When the line with "[Show details for PARI®" is found, repeat it and all lines that follow it exactly, stopping at the end of the listing.

## RECORDED INFORMATION
<<<<
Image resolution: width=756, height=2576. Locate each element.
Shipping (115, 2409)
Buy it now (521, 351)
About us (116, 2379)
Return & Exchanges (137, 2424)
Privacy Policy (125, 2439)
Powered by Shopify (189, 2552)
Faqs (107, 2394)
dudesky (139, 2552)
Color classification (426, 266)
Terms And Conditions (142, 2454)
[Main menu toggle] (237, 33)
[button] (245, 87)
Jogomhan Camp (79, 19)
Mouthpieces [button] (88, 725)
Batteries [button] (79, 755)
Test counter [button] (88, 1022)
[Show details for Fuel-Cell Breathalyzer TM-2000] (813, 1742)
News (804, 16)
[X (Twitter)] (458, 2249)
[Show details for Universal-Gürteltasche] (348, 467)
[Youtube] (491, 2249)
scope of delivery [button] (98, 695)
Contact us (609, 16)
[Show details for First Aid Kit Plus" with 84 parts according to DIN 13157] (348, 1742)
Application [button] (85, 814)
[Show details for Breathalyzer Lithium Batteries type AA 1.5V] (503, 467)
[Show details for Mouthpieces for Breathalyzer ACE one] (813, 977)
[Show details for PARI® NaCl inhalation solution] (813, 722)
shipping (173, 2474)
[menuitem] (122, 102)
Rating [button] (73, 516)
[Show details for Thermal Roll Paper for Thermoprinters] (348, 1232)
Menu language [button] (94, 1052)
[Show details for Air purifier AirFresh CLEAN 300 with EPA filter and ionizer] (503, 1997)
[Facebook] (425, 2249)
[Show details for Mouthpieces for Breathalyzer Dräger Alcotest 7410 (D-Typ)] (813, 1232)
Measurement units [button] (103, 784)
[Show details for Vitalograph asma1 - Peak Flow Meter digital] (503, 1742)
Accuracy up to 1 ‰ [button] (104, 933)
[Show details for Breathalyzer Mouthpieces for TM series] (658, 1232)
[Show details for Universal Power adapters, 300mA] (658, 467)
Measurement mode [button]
>>>>
## COMPLETED EXERCISE
[Show details for PARI® NaCl inhalation solution] (813, 722)
shipping (173, 2474)
[menuitem] (122, 102)
Rating [button] (73, 516)
[Show details for Thermal Roll Paper for Thermoprinters] (348, 1232)
Menu language [button] (94, 1052)
[Show details for Air purifier AirFresh CLEAN 300 with EPA filter and ionizer] (503, 1997)
[Facebook] (425, 2249)
[Show details for Mouthpieces for Breathalyzer Dräger Alcotest 7410 (D-Typ)] (813, 1232)
Measurement units [button] (103, 784)
[Show details for Vitalograph asma1 - Peak Flow Meter digital] (503, 1742)
Accuracy up to 1 ‰ [button] (104, 933)
[Show details for Breathalyzer Mouthpieces for TM series] (658, 1232)
[Show details for Universal Power adapters, 300mA] (658, 467)
Measurement mode [button]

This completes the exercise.